If you are pursuing governmental monies (both grants and contracts) for the first time, you will quickly learn that these applications are complex and quite cumbersome. Ideally, you are giving yourself a full month (or more) to prepare your package. Three weeks is cutting it short, and less than two weeks is going to be both intensive in time and stressful for all involved. It may even be impossible to prepare a winning proposal in two weeks or less, depending on the complexities related to type of programming and the application itself.
As for foundation and corporate grants, we do create a “template” that contains the standard core materials required by most applications. But every funder is different and all proposals must be tailored to individual grantmaker guidelines, specific interests, and other requirements. When a number of grantmaker guidelines are similar, subsequent proposals can be developed more quickly. Yet, there is no such thing as “a” grant application when it comes to preparation costs. And, it can take just as long to prepare a proposal for a $10,000 request as it does to pursue $100,000. So, we are not being evasive when people ask for price estimates during our first phone call. The fully honest answer will always be: “it depends.”

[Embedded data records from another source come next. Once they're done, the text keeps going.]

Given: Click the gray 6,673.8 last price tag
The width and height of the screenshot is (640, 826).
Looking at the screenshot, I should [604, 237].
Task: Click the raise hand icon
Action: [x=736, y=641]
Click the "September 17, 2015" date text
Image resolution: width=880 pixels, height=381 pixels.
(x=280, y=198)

Services can be really intensive or scaled-back as far as only critiquing the proposals YOU write. This decision depends on your available budget, as well as your organization’s internal expertise. We do our best to work with you within your fiscal constraints. But, it should be noted that this investment is more far-reaching than you may think. When we visit newly-designed websites of former clients, it is extremely common to see web content that was taken directly from our earlier grant proposals. For many, this verbiage and messaging becomes a cornerstone for all communications, written and otherwise.
Total costs reflect an organization’s preparedness for this process, and how much program or organizational development/improvement may be involved. How ready are YOU? Check out the list of commonly needed documents and information. That should give you an idea of how much early prep work will be needed in order to meet most application standards.
501(c)(3) Letter of Determination
Board of Directors List (sometimes includes donation amount for each member)
Budgets (organizational, program, and project-
Communications Plan (and how you will recognize the funder)
Demonstration of Need (Stats/Studies, etc.)
Goals & Objectives
Implementation/Activities Plan & Timeline
Independent Fiscal Audits and 990s
Key Activities of Organizational Programming
Key Staff Credentials (bios and/or resumes)
Letters of Support
Measurable Outcomes & Outputs
Past/Current Funders List (varies per funder in terms of leveled giving and type)
Persons Served/Demographics –
Purpose of Grant Request
Supplemental Materials (Annual Reports, brochures, fact sheets, newspaper media clips, etc.)